A systematic review of 43 publications examined procedures that used the injection of Technetium Tc 99m Sulfur Colloid Injection and a blue dye (tracers) to assist surgeons in the localization of lymph nodes among patients with a primary breast cancer lesion. From these publications, 15 studies were identified for inclusion within a meta-analysis, based upon the following criteria: prospective design, minimum number of 50 lymph node localization procedures, and paired outcome data available for both Technetium Tc 99m Sulfur Colloid Injection and blue dye. Within these studies, the number of procedures ranged from 62 to 6,197; in general one procedure involved a single patient but in some uncommon situations, one patient underwent more than one procedure. The patients received subcutaneous Technetium Tc 99m Sulfur Colloid Injection doses ranging between 0.1 and 2 mCi. The mean age of patients ranged from 52 to 60 years, and almost all were female. Lymph nodes that contained radioactivity were generally localized based upon increased counts, in comparison to a background threshold (e.g., nodes containing a minimum of radioactive counts 3 times higher than background or containing at least 10 fold higher counts than contiguous nodes). Radioactivity was measured using a handheld gamma counter.
Table 10 shows the tracer localization rates where the tracer localization rate (%) is defined as the percentage of procedures which had at least one lymph node containing the specific tracer. Random effect meta-analytic measures were used for estimating various rates of tracer localization by procedure along with the respective confidence intervals. The random effect meta-analytical methods take into account the sample size of each study as well as within and between study variability. In general, most procedures involved the resection of lymph nodes in which a tracer had localized to at least one node. However, in some procedures (estimated at approximately 3.4%) neither tracer was localized to a resected lymph node.
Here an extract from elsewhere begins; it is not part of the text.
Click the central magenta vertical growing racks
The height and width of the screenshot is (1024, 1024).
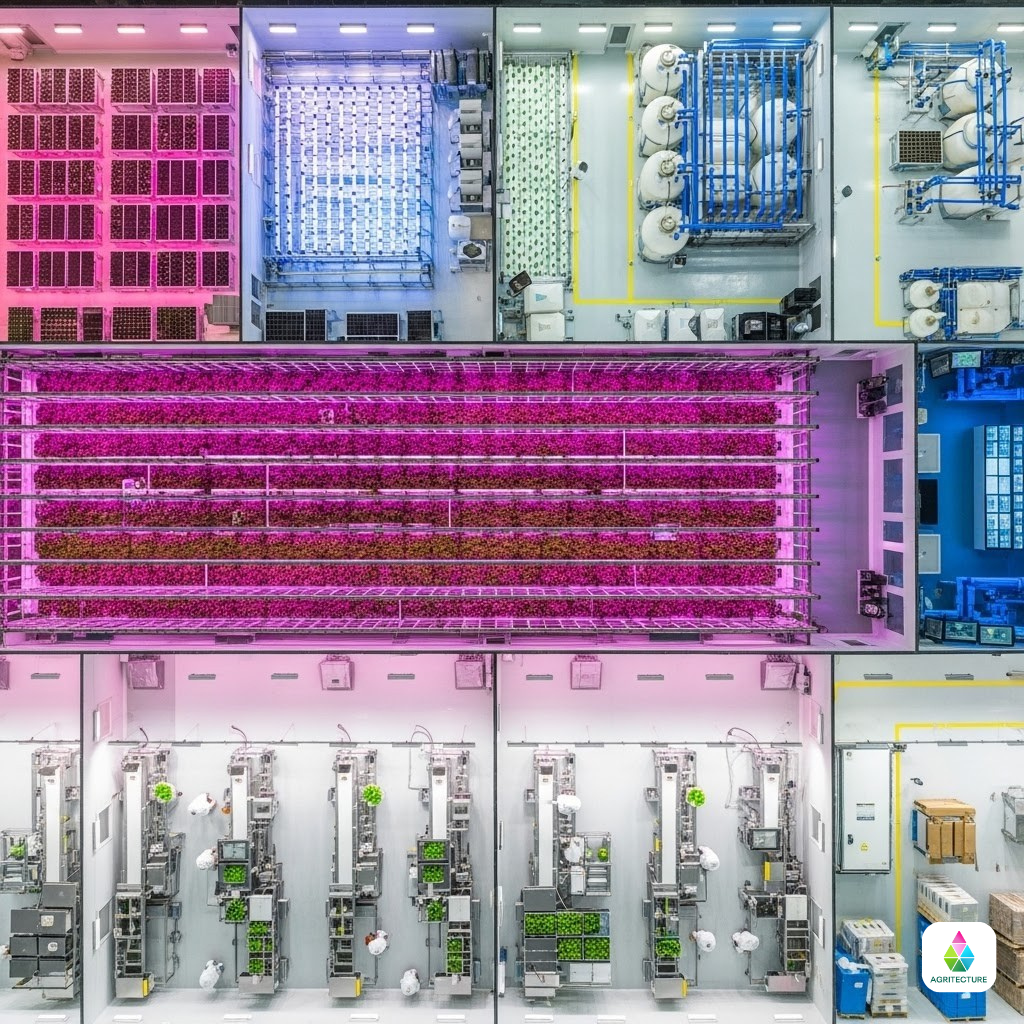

The reports were insufficient to establish the basis for failed tracer localization. [see Dosage and Administration (2.4)]
Table 10 . Tracer Localization by Procedure – Breast Cancer* |
Number of Clinical Studies | Number of Procedures | BD Present (%) | SCI Present (%) | Only BD Present (%) | Only SCI Present (%) | Neither SCI nor BD Present (%) |
15 | 9,213 | 85.1 | 94.1 | 3.8 | 12.1 | 3.4 |
95% Confidence Intervals** | 81.4, 88.2 | 91.4, 96.0 | 2.8, 5.2 | 9.9, 15.0 | 2.1, 5.4 |
BD = blue dye, SCI = Technetium Tc 99m Sulfur Colloid Injection
* Percentage of procedures in which at least one lymph node contained the specific tracer; the percents do not add to 100% due to rounding.
** 95% Confidence Intervals are based on meta-analysis and represent the spread in the individual estimates.
In some of the publications, different methods of Technetium Tc 99m Sulfur Colloid Injection administration were compared: intradermal (ID), subareolar (SA) and intraparenchymal (IP) methods. Generally, more favorable results were seen using the ID and SA routes, with less favorable results reported when surgeons used the IP method.